The Town of Whitchurch–Stouffville consists of several distinct communities and the intermediary countryside. The largest urban area is the community of Stouffville proper (2011 pop. 24,866), while other communities in the larger town include Ballantrae, Bethesda, Bloomington, Cedar Valley, Gormley, Lemonville, Lincolnville, Musselman’s Lake, Pine Orchard, Pleasantville, Preston Lake, Ringwood, Vandorf, Vivian, and Wesley Corners. The town is bounded by Davis Drive (York Regional Road 31) in the north, York-Durham Line (York Regional Road 30) in the east, and Highway 404 in the west. The southern boundary conforms with a position approximately 200 metres north of 19th Avenue (York Regional Road 29), and is irregular due to the annexation of lands formerly part of Markham Township in 1971.
Between 2006 and 2011, the town grew 54.3%, making it the third fastest growing municipality in Canada. Over a decade, the number of private dwellings jumped 78% from 7,642 in 2001, to 13,614 in 2011, with an average of 2.76 people per private dwelling. The town projects a total population of 46,385 by mid-year 2015; 55,800 by 2021, and 60,600 in 2031, with 97% of the growth within the urban boundaries of the Community of Stouffville.
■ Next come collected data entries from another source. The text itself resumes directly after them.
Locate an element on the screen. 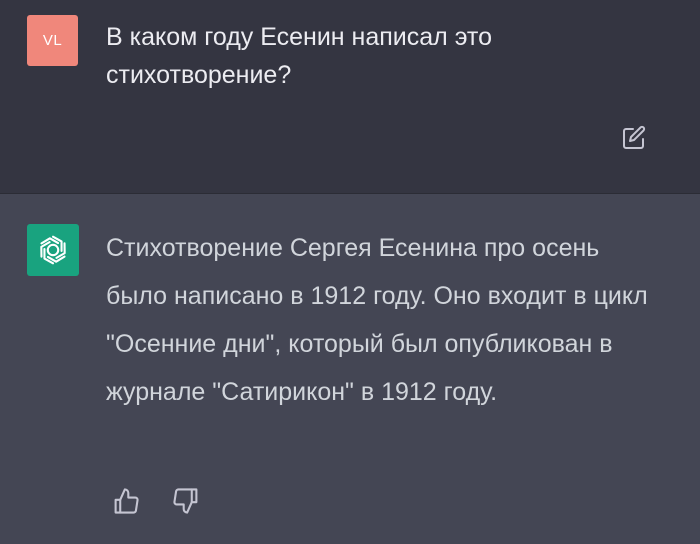 This screenshot has height=544, width=700. thumbs-down-icon is located at coordinates (186, 501).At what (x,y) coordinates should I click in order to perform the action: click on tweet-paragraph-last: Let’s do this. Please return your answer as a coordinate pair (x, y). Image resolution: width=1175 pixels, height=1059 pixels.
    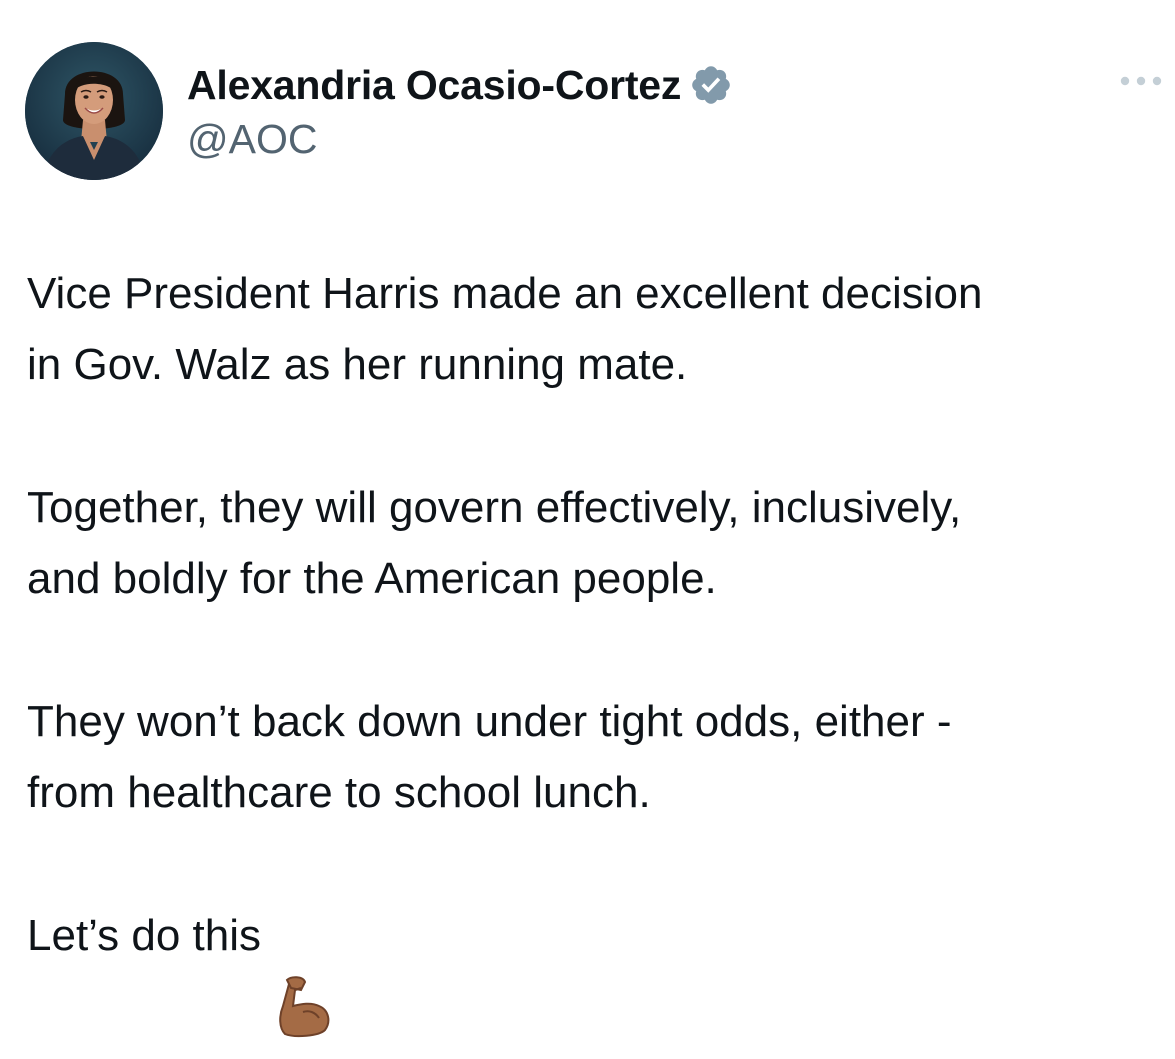
    Looking at the image, I should click on (597, 968).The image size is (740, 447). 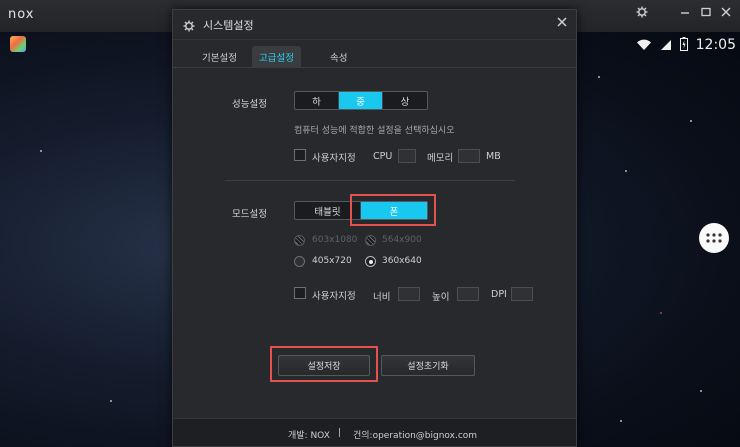 I want to click on wifi-icon, so click(x=644, y=46). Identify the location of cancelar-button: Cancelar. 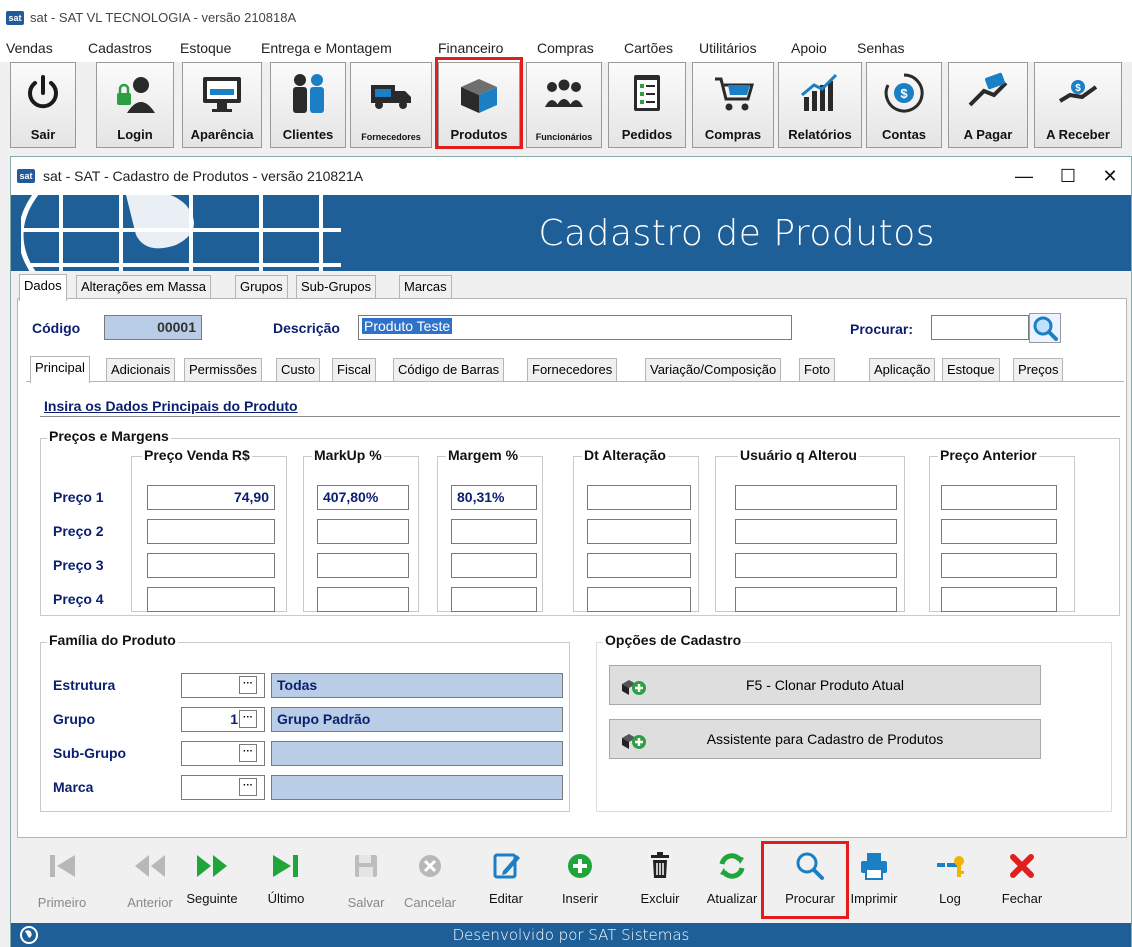
(430, 884).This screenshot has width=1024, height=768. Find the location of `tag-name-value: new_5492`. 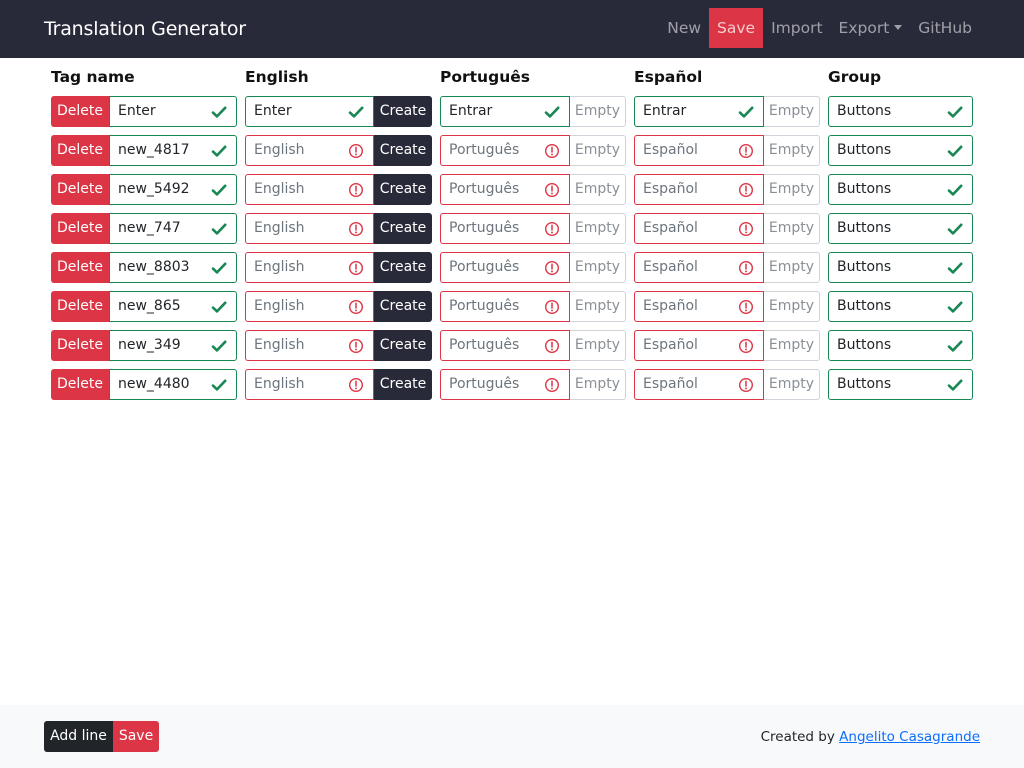

tag-name-value: new_5492 is located at coordinates (154, 189).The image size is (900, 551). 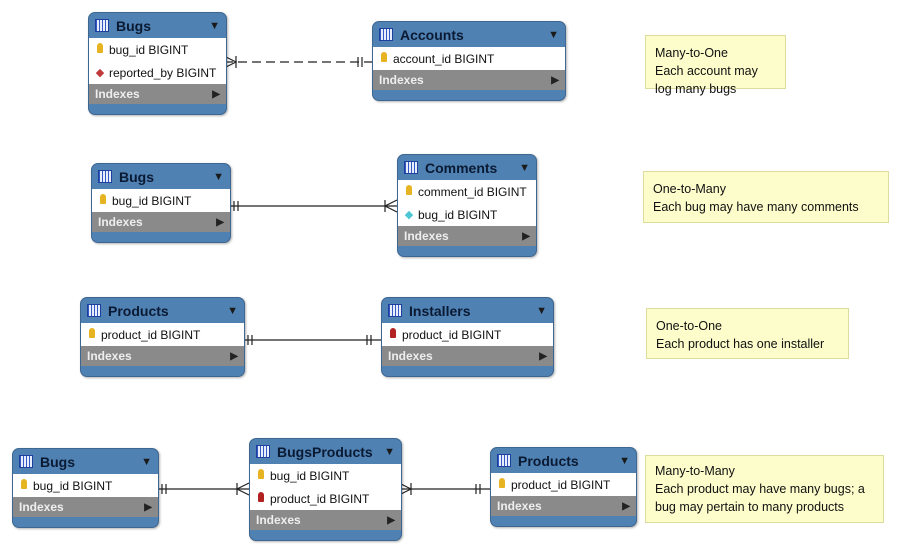 What do you see at coordinates (312, 340) in the screenshot?
I see `relationship-products-installers` at bounding box center [312, 340].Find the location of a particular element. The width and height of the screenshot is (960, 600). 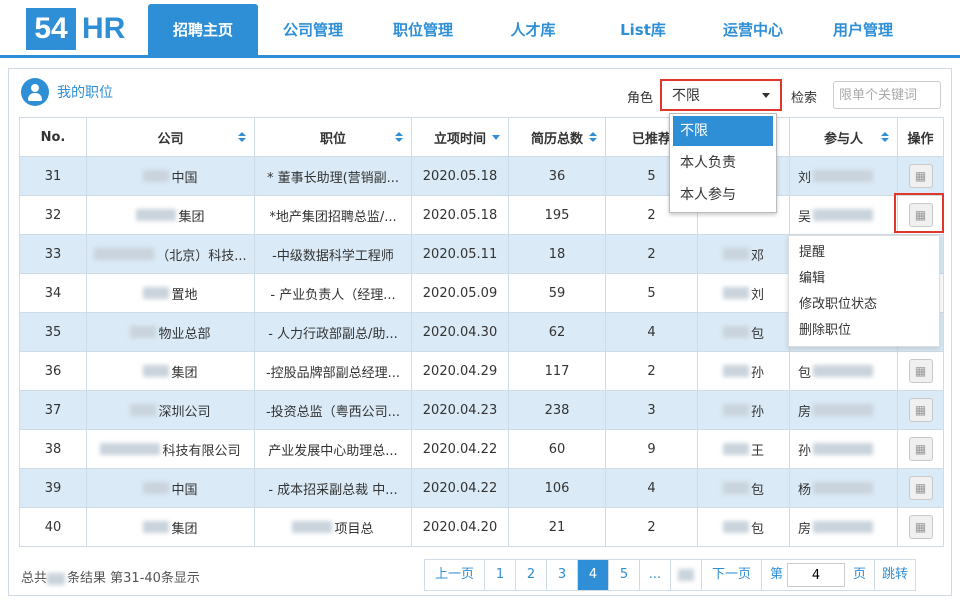

nav-talent-pool: 人才库 is located at coordinates (533, 30). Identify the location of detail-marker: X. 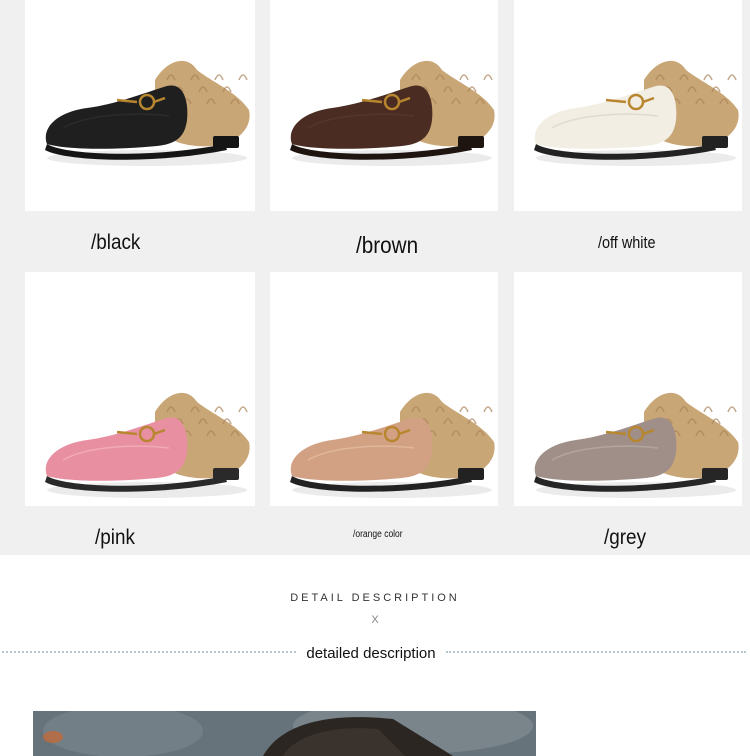
(375, 620).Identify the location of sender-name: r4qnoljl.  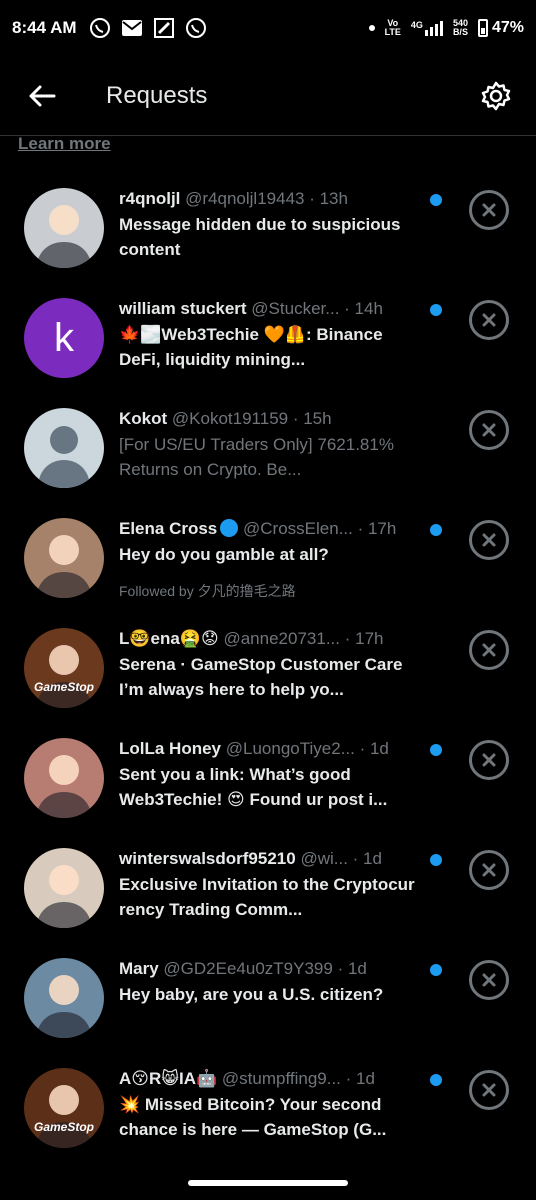
(150, 198).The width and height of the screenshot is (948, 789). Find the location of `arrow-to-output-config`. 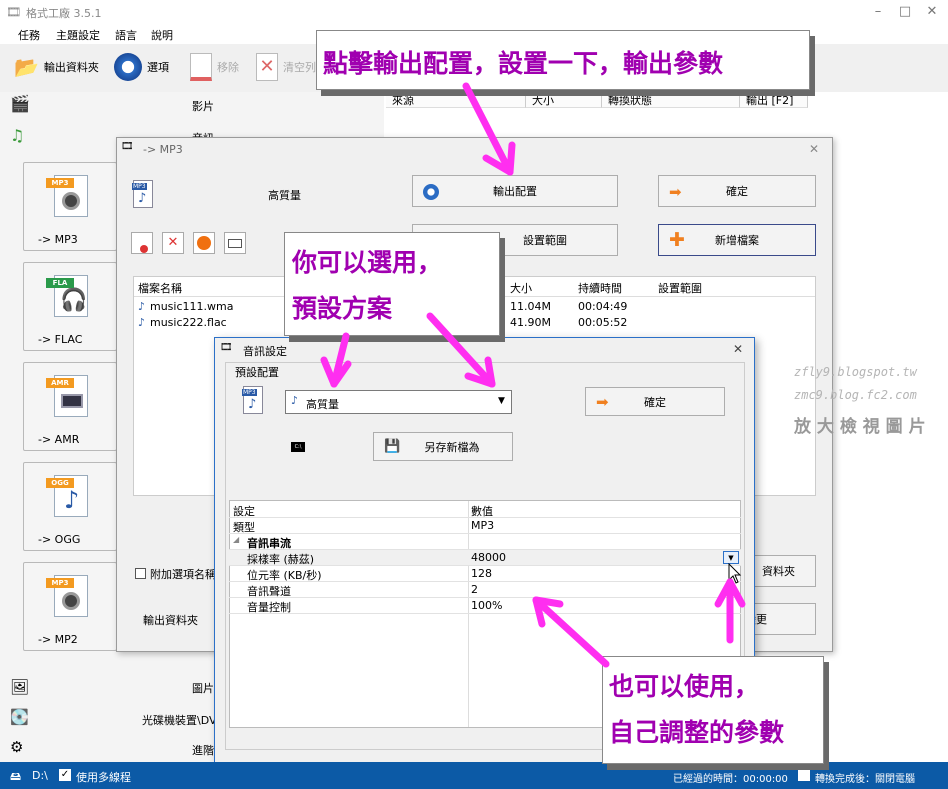

arrow-to-output-config is located at coordinates (489, 129).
Future growth is governed provincially by the Oak Ridges Moraine Conservation Act (2001), the Greenbelt Protection Act (2005) and the Places to Grow Act (2005). The intent of these statutes is to prevent urban sprawl on environmentally sensitive land and to accommodate future growth in approved settlement areas only. Consequently, Whitchurch–Stouffville’s future growth is planned as “sustainable development”, largely within the boundaries of urban Stouffville alone, which reflects the vision of “small town tradition between the country and the city”.